Source text:
## START

Why are you putting yourself through this? Why did you stay with a cheater? This is the life you have now chosen. You get to worry and have stress and play detective keeping an eye on her for the rest of your life.

This is what you get for staying with her. Why would you, not only stay with a cheater, but on top of it rationalize that she should take jobs with travel....travel with other men.....going out to lunches and dinners with male workers and act like that is ok?
She should forfeit those "privileges" based on her crimes against you in the past.

Bottom line, you took a cheater back....you are now reaping the consequences of that.

PS - So this "sleeping around" you mentioned about her was all before she met you, not during the marriage?
You may want to edit the wording in your original post. I'm not the only one who thought she'd already cheated on you before. 

PSS - I don't really like the character of your wife based on her past. She doesn't sound like much of a catch. What are you boundaries? Do you want her traveling at all for work? Are you ok with her having dinners with men? I don't go to dinner with my co-workers. Figure out what your boundaries are for marriage and sit down and bluntly talk to her about them and tell her what they are in plain/blunt language. It sounds like dinners with guys should just be a hard NO.


----------



## BigDaddyNY (May 19, 2021)

Trustless Marriage said:


> No it's not that. It's a sickness. Let me put it this way. When we broke up for 6 weeks after dating 2 years, she hoped into bed with someone she met at a bar. Had sex 4 times that night and morning. She claimed she didn't want to just like all the other guys lol. No - sorry. You don't sit there and tell me all you thought about was me but then you do something like this and say it was the worst night of your life - even blowing him on demand. She was a full participant.
> 
> Put it another way - when our friend pulled over late one night before dropping her off, he asked if she wanted to get something going between them. As a wife, I would have expected her to answer with a solid no. Instead, the first thing out of her mouth was "what about your wife?" as if, depending on how he answered, in his mind he had a chance. That should tell you a lot about her and her people pleasing no boundary low self esteem issues.


The big question is why are you still married?

If you want to stay that way and she must go on this trip I would want regular video chats with her when she is not actually working. I would want to see her alone in the hotel and where ever else she is. Heck, I would even want to to leave it up and running all night in the hotel, as if you were actually beside her. From what you describe I would not trust her any time she is out of sight. That is really sad you know. How long have you been married?


----------



## re16 (Oct 9, 2012)

Trust is a foundation of any successful marriage and you don't have it.

I'm not sure how to fix this, her past is her past and will not change.


----------



## uwe.blab (May 2, 2019)

The guy moves in and she 'just goes along with it'? Is that what she told you?


----------



## Diana7 (Apr 19, 2016)

Trustless Marriage said:


> No it's not that. It's a sickness. Let me put it this way. When we broke up for 6 weeks after dating 2 years, she hoped into bed with someone she met at a bar. Had sex 4 times that night and morning. She claimed she didn't want to just like all the other guys lol. No - sorry. You don't sit there and tell me all you thought about was me but then you do something like this and say it was the worst night of your life - even blowing him on demand. She was a full participant.

## END

Exercise objective:
Please continue the forum thread above about trust in a marriage after cheating, starting right after its last sentence.

Data block:
## START

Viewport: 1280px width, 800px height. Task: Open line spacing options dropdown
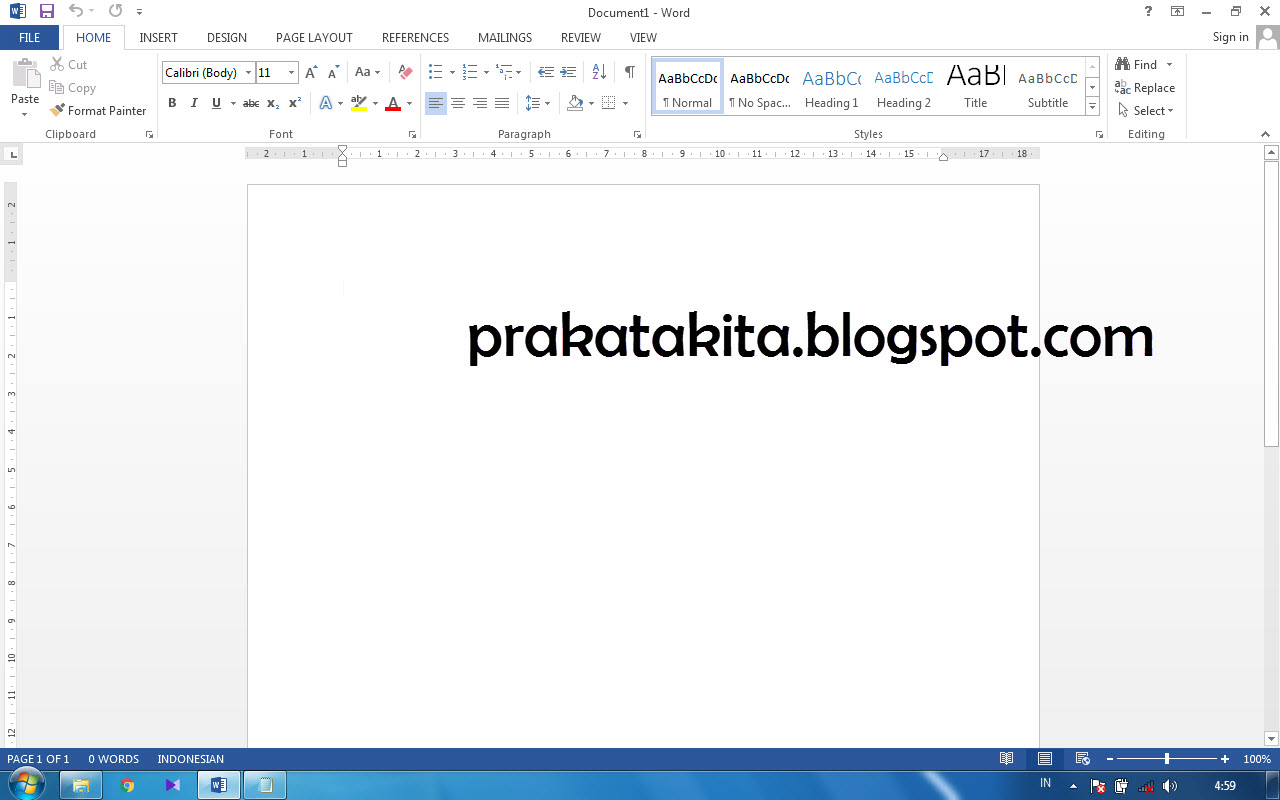(547, 103)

## END

Result for this task:
> 
> Put it another way - when our friend pulled over late one night before dropping her off, he asked if she wanted to get something going between them. As a wife, I would have expected her to answer with a solid no. Instead, the first thing out of her mouth was "what about your wife?" as if, depending on how he answered, in his mind he had a chance. That should tell you a lot about her and her people pleasing no boundary low self esteem issues.


Everyone can find excuses fur bad behaviour and countless women have low self esteem and people pleasing issues.Most dont cheat. It's not an illness, it's her decision to do it. She chooses to have sex with all these men. She chooses to have no boundaries and she chooses to use excuses which you also choose to believe.


----------



## Trustless Marriage (Mar 1, 2021)

Thanks for everyone's comments but this post is going down the wrong path. I was only after suggestions on how to get my wife, who gets easily defensive, to agree on certain rules when alone with other men and to hear from you what would be acceptable and not acceptable to you. She is already flooding me with "these men are so nice, family Christian men" bla bla bla and to me she is already putting down her guard. She said the same thing about the last guy who she ended up sleeping with then claiming she felt like she was raped 4 times. Some people don't learn from their mistakes.


----------



## TBT (Dec 20, 2011)

'When she talks to other guys, she comes across as easy'

In what way? So, you are there when this happens?


----------



## Kaliber (Apr 10, 2020)

Trustless Marriage said:


> Thanks for everyone's comments but this post is going down the wrong path. I was only after suggestions on how to get my wife, who gets easily defensive, to agree on certain rules when alone with other men and to hear from you what would be acceptable and not acceptable to you. She is already flooding me with "these men are so nice, family Christian men" bla bla bla and to me she is already putting down her guard. She said the same thing about the last guy who she ended up sleeping with then claiming she felt like she was raped 4 times. Some people don't learn from their mistakes.


@Trustless Marriage, I feel for you man, this is no way to live, but it's who she is, and you need to start babysitting her since you don't want to rock the boat, I will suggest two options:
1- Go with her.
2- Higher a PI to check on her (you need to know her full schedule) so you don't over pay!


----------



## manfromlamancha (Jul 4, 2013)

OK you are asking the wrong questions here. First of all you need to admit the following:

My wife likes sex and is horny around men.
My wife will sleep with men if she thinks she will not be caught.
My wife knew that her past would catch up with her with regard to you finding out so she told me (you) with the most lame set of excuses possible.
My wife will continue to do this because she has not had any real consequences for this behaviour.
My wife will lie to me at the drop of a hat.
My wife has probably slept with other men since we got together and also since we were married.
My wife is not going to change her lifestyle and "needs/wants" just for me.

When you have said that to yourself enough times (till you believe it) then come back with the right set of questions.


----------



## Diana7 (Apr 19, 2016)

When your wife works with men every day, how are you going to trust her then?


----------



## TAMAT (Jun 20, 2015)

Wait a minute,

Your WW lied to you about her past before you got married, this is justification not for a divorce, but for a annulment from a moral standpoint.

Your WW had an emotional affair on facebook which she passed off as a fling.

I guess you can get yearly polygraphs and start spying on her, but that's a lot of work.

At a minimum you should talk with the wife of the guy who wanted to seduce your WW.

Possibly bust the guy to his wife who slept with her sister to send a clear message.

But your gut is already telling you the truth.

If you don't have kids with her this is an easy choice.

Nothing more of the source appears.